(Saved entries)
****************************************

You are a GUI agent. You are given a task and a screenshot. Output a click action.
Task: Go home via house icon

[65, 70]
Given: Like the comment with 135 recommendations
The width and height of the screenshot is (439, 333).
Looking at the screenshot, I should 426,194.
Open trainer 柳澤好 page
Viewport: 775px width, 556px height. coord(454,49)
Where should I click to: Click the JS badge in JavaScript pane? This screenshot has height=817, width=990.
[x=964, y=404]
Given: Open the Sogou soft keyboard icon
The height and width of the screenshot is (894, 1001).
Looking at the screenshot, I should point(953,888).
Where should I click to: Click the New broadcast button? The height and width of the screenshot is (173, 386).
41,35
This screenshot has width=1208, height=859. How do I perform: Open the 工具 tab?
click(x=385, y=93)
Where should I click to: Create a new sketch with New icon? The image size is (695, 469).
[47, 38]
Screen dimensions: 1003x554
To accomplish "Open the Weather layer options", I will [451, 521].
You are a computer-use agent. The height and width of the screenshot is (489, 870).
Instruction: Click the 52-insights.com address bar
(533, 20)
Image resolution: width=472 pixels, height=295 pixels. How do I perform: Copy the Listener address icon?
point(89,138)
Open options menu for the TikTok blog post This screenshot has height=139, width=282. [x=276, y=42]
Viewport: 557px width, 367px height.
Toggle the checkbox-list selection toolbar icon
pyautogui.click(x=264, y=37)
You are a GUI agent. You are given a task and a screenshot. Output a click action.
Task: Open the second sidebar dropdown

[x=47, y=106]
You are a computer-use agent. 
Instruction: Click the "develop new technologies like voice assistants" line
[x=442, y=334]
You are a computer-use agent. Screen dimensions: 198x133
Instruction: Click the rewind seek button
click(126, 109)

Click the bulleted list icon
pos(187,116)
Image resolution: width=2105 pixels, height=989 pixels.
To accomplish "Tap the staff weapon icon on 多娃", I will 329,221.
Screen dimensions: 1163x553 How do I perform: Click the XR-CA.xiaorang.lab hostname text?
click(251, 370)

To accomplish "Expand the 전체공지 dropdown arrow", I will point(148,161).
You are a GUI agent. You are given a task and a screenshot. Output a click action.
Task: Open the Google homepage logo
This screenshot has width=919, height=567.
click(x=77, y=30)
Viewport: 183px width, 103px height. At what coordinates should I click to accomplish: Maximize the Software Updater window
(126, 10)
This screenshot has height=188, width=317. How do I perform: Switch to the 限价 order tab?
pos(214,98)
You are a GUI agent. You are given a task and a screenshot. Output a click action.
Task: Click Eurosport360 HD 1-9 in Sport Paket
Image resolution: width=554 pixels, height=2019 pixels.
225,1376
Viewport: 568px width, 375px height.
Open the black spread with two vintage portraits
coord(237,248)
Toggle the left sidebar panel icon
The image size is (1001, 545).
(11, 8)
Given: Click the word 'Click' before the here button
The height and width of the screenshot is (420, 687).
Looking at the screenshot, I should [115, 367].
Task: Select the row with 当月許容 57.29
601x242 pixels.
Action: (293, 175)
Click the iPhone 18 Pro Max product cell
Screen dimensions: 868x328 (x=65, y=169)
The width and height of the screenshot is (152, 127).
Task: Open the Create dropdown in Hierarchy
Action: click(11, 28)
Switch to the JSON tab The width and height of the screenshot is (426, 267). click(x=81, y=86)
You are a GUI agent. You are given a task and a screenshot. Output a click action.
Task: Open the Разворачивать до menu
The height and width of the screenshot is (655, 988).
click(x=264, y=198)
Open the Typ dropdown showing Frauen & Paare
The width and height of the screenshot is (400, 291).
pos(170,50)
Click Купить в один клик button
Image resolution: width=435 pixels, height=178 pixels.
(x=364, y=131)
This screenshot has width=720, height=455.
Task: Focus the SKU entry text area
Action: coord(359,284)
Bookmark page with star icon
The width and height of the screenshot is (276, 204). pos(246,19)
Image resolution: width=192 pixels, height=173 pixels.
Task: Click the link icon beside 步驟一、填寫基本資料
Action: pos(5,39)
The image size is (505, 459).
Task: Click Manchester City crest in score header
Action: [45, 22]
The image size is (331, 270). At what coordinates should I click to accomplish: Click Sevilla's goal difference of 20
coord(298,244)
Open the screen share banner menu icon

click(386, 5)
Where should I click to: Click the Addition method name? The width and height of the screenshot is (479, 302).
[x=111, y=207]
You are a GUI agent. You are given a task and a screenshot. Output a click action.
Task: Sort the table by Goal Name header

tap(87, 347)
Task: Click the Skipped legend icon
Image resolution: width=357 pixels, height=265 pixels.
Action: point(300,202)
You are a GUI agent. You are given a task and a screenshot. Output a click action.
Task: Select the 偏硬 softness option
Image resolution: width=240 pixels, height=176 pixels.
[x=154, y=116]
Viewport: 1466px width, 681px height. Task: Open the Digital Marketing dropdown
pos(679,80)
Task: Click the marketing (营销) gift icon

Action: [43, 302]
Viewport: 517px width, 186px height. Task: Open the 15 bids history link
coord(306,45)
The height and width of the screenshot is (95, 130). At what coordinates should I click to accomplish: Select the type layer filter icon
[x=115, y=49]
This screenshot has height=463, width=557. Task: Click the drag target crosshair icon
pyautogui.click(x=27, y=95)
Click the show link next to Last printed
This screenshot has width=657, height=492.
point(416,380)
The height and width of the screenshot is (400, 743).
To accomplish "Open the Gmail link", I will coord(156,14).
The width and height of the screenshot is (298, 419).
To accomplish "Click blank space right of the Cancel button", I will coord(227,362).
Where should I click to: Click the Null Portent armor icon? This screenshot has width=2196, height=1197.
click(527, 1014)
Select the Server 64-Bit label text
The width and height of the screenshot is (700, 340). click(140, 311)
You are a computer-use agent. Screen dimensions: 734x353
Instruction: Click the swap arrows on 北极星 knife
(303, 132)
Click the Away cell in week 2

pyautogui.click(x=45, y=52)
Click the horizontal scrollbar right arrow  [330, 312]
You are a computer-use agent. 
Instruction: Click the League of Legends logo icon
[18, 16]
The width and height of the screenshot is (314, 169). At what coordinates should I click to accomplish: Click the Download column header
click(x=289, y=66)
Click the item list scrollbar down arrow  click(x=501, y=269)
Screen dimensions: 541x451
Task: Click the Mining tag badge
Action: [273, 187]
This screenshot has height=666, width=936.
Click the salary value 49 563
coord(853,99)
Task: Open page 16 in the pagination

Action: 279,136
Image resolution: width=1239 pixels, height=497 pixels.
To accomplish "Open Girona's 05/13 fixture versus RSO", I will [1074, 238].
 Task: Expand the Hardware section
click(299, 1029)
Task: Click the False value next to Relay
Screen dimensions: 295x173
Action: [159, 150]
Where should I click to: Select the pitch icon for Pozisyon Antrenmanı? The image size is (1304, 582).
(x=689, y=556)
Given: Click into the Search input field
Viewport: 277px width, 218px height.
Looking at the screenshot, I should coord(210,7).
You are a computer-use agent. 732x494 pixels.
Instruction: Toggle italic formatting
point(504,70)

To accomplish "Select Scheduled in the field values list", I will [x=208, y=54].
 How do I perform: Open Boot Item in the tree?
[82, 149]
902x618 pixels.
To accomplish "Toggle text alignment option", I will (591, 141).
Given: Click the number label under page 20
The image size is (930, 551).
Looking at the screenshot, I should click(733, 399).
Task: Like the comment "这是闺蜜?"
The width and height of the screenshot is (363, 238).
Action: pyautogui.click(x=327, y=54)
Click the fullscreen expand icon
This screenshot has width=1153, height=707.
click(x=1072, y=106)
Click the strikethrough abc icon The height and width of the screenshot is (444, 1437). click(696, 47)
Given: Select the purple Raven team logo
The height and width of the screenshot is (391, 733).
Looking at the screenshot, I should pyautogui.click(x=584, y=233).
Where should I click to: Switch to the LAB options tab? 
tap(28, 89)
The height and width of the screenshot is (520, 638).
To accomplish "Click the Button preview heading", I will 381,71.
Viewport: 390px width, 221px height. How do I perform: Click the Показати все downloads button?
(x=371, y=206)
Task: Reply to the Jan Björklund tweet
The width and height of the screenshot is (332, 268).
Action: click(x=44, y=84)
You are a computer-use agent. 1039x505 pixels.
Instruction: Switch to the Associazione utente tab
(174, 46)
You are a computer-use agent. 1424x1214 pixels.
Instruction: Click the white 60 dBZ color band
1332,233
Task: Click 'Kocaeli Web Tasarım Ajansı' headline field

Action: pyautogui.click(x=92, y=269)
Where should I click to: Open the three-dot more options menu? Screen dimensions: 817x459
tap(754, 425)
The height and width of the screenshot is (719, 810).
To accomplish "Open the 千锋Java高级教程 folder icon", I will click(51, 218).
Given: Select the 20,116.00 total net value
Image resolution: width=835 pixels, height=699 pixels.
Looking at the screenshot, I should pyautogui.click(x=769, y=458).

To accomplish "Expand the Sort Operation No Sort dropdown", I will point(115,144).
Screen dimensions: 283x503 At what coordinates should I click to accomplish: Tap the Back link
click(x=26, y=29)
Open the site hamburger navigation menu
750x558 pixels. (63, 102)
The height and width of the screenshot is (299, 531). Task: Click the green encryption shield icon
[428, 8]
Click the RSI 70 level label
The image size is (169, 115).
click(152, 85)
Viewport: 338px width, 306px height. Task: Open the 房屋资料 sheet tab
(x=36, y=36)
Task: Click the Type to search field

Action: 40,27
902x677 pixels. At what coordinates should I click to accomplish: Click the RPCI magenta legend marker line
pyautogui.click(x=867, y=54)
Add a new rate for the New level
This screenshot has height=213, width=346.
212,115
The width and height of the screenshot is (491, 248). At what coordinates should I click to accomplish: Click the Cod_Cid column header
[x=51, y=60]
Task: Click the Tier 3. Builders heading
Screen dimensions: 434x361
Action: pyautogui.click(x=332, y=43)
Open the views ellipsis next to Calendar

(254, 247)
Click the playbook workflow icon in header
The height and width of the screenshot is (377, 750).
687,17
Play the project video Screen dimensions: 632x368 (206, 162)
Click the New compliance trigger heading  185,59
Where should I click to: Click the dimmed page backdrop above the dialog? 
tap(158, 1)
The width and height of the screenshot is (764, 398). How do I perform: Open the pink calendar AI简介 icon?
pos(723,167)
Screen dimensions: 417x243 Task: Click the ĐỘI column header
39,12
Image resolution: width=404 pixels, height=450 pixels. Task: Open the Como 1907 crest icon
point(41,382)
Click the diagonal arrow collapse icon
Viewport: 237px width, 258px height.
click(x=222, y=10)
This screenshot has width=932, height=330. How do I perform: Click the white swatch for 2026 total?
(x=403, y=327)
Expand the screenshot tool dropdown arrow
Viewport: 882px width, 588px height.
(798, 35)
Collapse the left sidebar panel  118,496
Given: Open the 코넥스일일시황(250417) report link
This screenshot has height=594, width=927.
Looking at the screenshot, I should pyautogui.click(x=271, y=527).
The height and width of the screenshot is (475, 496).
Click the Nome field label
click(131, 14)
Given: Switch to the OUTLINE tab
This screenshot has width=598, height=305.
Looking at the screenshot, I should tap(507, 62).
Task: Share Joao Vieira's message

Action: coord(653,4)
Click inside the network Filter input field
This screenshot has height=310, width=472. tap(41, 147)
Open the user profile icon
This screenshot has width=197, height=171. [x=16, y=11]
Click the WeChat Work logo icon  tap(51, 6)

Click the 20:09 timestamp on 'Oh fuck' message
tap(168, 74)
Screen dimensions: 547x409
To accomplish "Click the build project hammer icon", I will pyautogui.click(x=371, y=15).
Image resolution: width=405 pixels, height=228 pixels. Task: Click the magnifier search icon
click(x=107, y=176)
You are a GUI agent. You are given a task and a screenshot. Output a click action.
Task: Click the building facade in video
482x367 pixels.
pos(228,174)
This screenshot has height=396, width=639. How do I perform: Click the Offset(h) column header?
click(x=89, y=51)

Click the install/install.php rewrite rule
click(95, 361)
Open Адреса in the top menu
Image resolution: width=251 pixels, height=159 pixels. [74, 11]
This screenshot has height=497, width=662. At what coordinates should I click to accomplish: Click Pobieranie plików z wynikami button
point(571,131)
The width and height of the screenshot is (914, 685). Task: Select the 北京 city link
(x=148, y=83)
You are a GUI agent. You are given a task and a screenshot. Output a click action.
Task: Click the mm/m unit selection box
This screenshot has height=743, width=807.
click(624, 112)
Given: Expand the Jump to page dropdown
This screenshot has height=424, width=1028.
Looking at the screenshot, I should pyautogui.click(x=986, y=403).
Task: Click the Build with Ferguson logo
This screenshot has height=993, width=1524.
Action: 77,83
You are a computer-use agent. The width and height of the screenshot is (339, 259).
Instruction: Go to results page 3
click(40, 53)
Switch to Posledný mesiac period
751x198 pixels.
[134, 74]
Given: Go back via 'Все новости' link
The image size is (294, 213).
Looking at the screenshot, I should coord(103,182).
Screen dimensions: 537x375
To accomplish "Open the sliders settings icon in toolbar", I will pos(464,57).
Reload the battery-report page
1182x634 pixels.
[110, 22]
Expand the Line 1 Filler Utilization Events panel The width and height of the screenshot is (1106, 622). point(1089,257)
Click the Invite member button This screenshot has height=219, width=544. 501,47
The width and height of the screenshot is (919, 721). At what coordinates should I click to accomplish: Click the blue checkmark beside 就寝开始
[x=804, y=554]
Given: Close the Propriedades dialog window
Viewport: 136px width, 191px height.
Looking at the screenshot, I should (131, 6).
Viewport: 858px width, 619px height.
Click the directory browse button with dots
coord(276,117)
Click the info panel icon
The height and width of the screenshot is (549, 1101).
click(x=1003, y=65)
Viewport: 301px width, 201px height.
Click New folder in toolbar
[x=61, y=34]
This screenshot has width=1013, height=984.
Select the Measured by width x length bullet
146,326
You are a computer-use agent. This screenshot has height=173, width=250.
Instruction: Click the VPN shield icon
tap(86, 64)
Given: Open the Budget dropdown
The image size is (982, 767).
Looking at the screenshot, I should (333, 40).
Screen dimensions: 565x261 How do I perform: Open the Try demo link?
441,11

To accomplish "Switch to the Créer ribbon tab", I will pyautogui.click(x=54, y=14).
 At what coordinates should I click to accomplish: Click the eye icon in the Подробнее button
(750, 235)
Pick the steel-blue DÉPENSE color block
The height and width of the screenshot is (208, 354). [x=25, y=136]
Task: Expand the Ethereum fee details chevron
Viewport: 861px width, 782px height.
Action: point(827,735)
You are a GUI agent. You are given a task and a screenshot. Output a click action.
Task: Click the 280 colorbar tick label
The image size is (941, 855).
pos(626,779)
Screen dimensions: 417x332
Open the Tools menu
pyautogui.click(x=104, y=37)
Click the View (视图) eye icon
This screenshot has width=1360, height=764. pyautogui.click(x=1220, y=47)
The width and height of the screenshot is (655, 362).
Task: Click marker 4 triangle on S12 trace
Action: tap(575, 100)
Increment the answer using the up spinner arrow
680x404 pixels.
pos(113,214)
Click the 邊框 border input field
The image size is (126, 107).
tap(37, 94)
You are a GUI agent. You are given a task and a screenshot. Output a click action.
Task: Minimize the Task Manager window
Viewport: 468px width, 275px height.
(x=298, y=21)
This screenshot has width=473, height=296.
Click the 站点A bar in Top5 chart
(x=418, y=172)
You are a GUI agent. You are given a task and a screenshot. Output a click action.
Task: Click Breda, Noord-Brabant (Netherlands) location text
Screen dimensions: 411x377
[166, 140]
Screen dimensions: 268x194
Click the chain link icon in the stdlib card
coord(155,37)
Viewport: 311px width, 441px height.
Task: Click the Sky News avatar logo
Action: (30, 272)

****************************************

Taking the entries above, write out exactly each line from the one holding "601x242 pixels." to the one holding "Switch to the JSON", both included, and stop there.

### WRITTEN ANSWER
601x242 pixels.
Action: (293, 175)
Click the iPhone 18 Pro Max product cell
Screen dimensions: 868x328 (x=65, y=169)
The width and height of the screenshot is (152, 127).
Task: Open the Create dropdown in Hierarchy
Action: click(11, 28)
Switch to the JSON tab The width and height of the screenshot is (426, 267). click(x=81, y=86)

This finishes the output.